## Short problem
Return each of the following items word for word, without any changes.

** Start of Supplied data **

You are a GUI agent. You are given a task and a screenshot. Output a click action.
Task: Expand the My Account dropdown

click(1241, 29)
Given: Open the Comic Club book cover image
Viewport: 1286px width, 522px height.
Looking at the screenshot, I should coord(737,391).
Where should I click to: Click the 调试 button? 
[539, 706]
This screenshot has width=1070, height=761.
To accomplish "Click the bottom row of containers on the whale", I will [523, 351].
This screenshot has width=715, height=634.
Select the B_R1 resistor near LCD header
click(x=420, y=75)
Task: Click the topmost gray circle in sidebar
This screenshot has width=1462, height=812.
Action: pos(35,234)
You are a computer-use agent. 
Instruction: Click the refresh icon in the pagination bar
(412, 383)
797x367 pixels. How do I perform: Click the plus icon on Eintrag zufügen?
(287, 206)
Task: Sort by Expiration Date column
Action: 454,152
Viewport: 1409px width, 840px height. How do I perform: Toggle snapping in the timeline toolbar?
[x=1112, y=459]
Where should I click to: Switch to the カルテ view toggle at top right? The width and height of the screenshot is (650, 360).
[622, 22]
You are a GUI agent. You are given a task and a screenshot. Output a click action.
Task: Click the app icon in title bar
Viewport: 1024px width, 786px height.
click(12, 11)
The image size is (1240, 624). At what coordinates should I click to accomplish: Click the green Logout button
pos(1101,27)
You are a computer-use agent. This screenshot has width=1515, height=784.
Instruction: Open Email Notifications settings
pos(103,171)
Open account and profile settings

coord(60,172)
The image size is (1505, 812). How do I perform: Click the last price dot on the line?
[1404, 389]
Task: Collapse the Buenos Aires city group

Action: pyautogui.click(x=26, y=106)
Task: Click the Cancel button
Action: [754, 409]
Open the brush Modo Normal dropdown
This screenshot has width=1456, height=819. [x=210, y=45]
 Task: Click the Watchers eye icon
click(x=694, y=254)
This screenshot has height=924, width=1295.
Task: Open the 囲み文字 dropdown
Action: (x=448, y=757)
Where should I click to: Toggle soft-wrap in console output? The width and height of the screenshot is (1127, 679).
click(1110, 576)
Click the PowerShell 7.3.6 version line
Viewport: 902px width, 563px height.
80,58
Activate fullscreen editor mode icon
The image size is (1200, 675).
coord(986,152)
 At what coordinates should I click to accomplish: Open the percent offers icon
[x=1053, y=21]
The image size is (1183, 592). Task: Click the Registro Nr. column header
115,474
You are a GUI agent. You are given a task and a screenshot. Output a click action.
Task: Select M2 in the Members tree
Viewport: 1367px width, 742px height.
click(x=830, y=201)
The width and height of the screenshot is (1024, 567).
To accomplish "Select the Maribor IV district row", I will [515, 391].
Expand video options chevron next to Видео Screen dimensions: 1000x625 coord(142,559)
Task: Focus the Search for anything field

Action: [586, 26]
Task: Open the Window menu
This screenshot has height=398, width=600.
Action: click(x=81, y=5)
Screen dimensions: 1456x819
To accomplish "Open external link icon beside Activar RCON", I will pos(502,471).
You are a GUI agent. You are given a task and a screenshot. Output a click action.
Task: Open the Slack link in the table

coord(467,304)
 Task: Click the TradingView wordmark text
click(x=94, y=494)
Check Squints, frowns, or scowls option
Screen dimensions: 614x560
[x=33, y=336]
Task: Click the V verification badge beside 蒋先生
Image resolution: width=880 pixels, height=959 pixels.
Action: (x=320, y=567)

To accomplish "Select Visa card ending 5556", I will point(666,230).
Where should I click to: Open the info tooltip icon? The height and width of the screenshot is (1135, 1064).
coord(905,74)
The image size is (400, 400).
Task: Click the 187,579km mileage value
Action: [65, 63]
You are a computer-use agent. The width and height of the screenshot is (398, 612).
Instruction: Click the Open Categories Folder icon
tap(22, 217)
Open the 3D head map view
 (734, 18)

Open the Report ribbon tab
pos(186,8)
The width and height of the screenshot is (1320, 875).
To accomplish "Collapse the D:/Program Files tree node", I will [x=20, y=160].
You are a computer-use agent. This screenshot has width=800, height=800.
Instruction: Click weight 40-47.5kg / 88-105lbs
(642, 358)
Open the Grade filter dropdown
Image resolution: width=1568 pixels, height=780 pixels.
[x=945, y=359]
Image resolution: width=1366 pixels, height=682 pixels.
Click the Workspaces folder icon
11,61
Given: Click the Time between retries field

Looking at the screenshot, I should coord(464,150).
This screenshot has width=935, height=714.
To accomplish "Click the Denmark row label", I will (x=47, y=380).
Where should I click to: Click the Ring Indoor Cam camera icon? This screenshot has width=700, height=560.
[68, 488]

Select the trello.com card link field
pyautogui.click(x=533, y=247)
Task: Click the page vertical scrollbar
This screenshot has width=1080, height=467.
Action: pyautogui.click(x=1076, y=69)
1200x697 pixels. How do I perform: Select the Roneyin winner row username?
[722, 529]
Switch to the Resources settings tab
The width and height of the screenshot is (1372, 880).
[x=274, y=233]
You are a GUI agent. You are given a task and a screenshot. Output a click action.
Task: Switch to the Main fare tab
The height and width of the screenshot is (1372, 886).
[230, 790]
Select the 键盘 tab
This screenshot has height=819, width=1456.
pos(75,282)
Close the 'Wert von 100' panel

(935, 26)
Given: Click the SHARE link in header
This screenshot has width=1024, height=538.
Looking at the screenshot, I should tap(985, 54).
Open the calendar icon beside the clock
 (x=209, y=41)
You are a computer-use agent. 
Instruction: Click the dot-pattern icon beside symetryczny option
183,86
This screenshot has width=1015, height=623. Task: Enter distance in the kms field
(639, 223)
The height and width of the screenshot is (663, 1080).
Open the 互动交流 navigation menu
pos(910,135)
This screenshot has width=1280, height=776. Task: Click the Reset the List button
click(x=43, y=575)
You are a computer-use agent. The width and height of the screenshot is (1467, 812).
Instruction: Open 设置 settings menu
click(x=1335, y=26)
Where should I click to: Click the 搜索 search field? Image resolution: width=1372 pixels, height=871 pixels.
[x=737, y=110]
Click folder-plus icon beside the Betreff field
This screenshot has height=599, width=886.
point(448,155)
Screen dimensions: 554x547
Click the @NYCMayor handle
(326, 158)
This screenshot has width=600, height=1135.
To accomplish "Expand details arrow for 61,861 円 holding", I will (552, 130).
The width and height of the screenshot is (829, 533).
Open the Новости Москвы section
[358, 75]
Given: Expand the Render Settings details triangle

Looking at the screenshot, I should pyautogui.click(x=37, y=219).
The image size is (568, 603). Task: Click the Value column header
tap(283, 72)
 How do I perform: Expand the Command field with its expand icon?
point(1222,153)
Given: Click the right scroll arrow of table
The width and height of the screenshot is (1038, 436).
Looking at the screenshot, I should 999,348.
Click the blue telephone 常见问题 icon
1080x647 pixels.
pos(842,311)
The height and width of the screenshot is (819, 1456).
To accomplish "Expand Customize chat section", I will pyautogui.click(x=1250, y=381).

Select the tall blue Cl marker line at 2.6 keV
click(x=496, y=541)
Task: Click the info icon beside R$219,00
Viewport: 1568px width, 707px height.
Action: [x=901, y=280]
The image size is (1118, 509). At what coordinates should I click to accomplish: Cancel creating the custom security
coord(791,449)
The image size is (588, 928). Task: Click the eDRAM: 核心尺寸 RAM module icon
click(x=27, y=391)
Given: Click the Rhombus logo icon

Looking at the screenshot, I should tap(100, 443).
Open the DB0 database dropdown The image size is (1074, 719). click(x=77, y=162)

** End of Supplied data **

## Final answer
You are a GUI agent. You are given a task and a screenshot. Output a click action.
Task: Expand the My Account dropdown

click(1241, 29)
Given: Open the Comic Club book cover image
Viewport: 1286px width, 522px height.
Looking at the screenshot, I should coord(737,391).
Where should I click to: Click the 调试 button? 
[539, 706]
This screenshot has width=1070, height=761.
To accomplish "Click the bottom row of containers on the whale", I will [523, 351].
This screenshot has width=715, height=634.
Select the B_R1 resistor near LCD header
click(x=420, y=75)
Task: Click the topmost gray circle in sidebar
This screenshot has width=1462, height=812.
Action: pos(35,234)
You are a computer-use agent. 
Instruction: Click the refresh icon in the pagination bar
(412, 383)
797x367 pixels. How do I perform: Click the plus icon on Eintrag zufügen?
(287, 206)
Task: Sort by Expiration Date column
Action: 454,152
Viewport: 1409px width, 840px height. How do I perform: Toggle snapping in the timeline toolbar?
[x=1112, y=459]
Where should I click to: Switch to the カルテ view toggle at top right? The width and height of the screenshot is (650, 360).
[622, 22]
You are a GUI agent. You are given a task and a screenshot. Output a click action.
Task: Click the app icon in title bar
Viewport: 1024px width, 786px height.
click(12, 11)
The image size is (1240, 624). At what coordinates should I click to accomplish: Click the green Logout button
pos(1101,27)
You are a computer-use agent. This screenshot has width=1515, height=784.
Instruction: Open Email Notifications settings
pos(103,171)
Open account and profile settings

coord(60,172)
The image size is (1505, 812). How do I perform: Click the last price dot on the line?
[1404, 389]
Task: Collapse the Buenos Aires city group

Action: pyautogui.click(x=26, y=106)
Task: Click the Cancel button
Action: [754, 409]
Open the brush Modo Normal dropdown
This screenshot has width=1456, height=819. [x=210, y=45]
 Task: Click the Watchers eye icon
click(x=694, y=254)
This screenshot has height=924, width=1295.
Task: Open the 囲み文字 dropdown
Action: (x=448, y=757)
Where should I click to: Toggle soft-wrap in console output? The width and height of the screenshot is (1127, 679).
click(1110, 576)
Click the PowerShell 7.3.6 version line
Viewport: 902px width, 563px height.
80,58
Activate fullscreen editor mode icon
The image size is (1200, 675).
coord(986,152)
 At what coordinates should I click to accomplish: Open the percent offers icon
[x=1053, y=21]
The image size is (1183, 592). Task: Click the Registro Nr. column header
115,474
You are a GUI agent. You are given a task and a screenshot. Output a click action.
Task: Select M2 in the Members tree
Viewport: 1367px width, 742px height.
click(x=830, y=201)
The width and height of the screenshot is (1024, 567).
To accomplish "Select the Maribor IV district row", I will [515, 391].
Expand video options chevron next to Видео Screen dimensions: 1000x625 coord(142,559)
Task: Focus the Search for anything field

Action: [586, 26]
Task: Open the Window menu
This screenshot has height=398, width=600.
Action: click(x=81, y=5)
Screen dimensions: 1456x819
To accomplish "Open external link icon beside Activar RCON", I will pos(502,471).
You are a GUI agent. You are given a task and a screenshot. Output a click action.
Task: Open the Slack link in the table

coord(467,304)
 Task: Click the TradingView wordmark text
click(x=94, y=494)
Check Squints, frowns, or scowls option
Screen dimensions: 614x560
[x=33, y=336]
Task: Click the V verification badge beside 蒋先生
Image resolution: width=880 pixels, height=959 pixels.
Action: (x=320, y=567)

To accomplish "Select Visa card ending 5556", I will point(666,230).
Where should I click to: Open the info tooltip icon? The height and width of the screenshot is (1135, 1064).
coord(905,74)
The image size is (400, 400).
Task: Click the 187,579km mileage value
Action: [65, 63]
You are a computer-use agent. The width and height of the screenshot is (398, 612).
Instruction: Click the Open Categories Folder icon
tap(22, 217)
Open the 3D head map view
 (734, 18)

Open the Report ribbon tab
pos(186,8)
The width and height of the screenshot is (1320, 875).
To accomplish "Collapse the D:/Program Files tree node", I will [x=20, y=160].
You are a computer-use agent. This screenshot has width=800, height=800.
Instruction: Click weight 40-47.5kg / 88-105lbs
(642, 358)
Open the Grade filter dropdown
Image resolution: width=1568 pixels, height=780 pixels.
[x=945, y=359]
Image resolution: width=1366 pixels, height=682 pixels.
Click the Workspaces folder icon
11,61
Given: Click the Time between retries field

Looking at the screenshot, I should coord(464,150).
This screenshot has width=935, height=714.
To accomplish "Click the Denmark row label", I will (x=47, y=380).
Where should I click to: Click the Ring Indoor Cam camera icon? This screenshot has width=700, height=560.
[68, 488]

Select the trello.com card link field
pyautogui.click(x=533, y=247)
Task: Click the page vertical scrollbar
This screenshot has width=1080, height=467.
Action: pyautogui.click(x=1076, y=69)
1200x697 pixels. How do I perform: Select the Roneyin winner row username?
[722, 529]
Switch to the Resources settings tab
The width and height of the screenshot is (1372, 880).
[x=274, y=233]
You are a GUI agent. You are given a task and a screenshot. Output a click action.
Task: Switch to the Main fare tab
The height and width of the screenshot is (1372, 886).
[230, 790]
Select the 键盘 tab
This screenshot has height=819, width=1456.
pos(75,282)
Close the 'Wert von 100' panel

(935, 26)
Given: Click the SHARE link in header
This screenshot has width=1024, height=538.
Looking at the screenshot, I should tap(985, 54).
Open the calendar icon beside the clock
 (x=209, y=41)
You are a computer-use agent. 
Instruction: Click the dot-pattern icon beside symetryczny option
183,86
This screenshot has width=1015, height=623. Task: Enter distance in the kms field
(639, 223)
The height and width of the screenshot is (663, 1080).
Open the 互动交流 navigation menu
pos(910,135)
This screenshot has width=1280, height=776. Task: Click the Reset the List button
click(x=43, y=575)
You are a computer-use agent. The width and height of the screenshot is (1467, 812).
Instruction: Open 设置 settings menu
click(x=1335, y=26)
Where should I click to: Click the 搜索 search field? Image resolution: width=1372 pixels, height=871 pixels.
[x=737, y=110]
Click folder-plus icon beside the Betreff field
This screenshot has height=599, width=886.
point(448,155)
Screen dimensions: 554x547
Click the @NYCMayor handle
(326, 158)
This screenshot has width=600, height=1135.
To accomplish "Expand details arrow for 61,861 円 holding", I will (552, 130).
The width and height of the screenshot is (829, 533).
Open the Новости Москвы section
[358, 75]
Given: Expand the Render Settings details triangle

Looking at the screenshot, I should pyautogui.click(x=37, y=219).
The image size is (568, 603). Task: Click the Value column header
tap(283, 72)
 How do I perform: Expand the Command field with its expand icon?
point(1222,153)
Given: Click the right scroll arrow of table
The width and height of the screenshot is (1038, 436).
Looking at the screenshot, I should 999,348.
Click the blue telephone 常见问题 icon
1080x647 pixels.
pos(842,311)
The height and width of the screenshot is (819, 1456).
To accomplish "Expand Customize chat section", I will pyautogui.click(x=1250, y=381).

Select the tall blue Cl marker line at 2.6 keV
click(x=496, y=541)
Task: Click the info icon beside R$219,00
Viewport: 1568px width, 707px height.
Action: [x=901, y=280]
The image size is (1118, 509). At what coordinates should I click to accomplish: Cancel creating the custom security
coord(791,449)
The image size is (588, 928). Task: Click the eDRAM: 核心尺寸 RAM module icon
click(x=27, y=391)
Given: Click the Rhombus logo icon

Looking at the screenshot, I should tap(100, 443).
Open the DB0 database dropdown The image size is (1074, 719). click(x=77, y=162)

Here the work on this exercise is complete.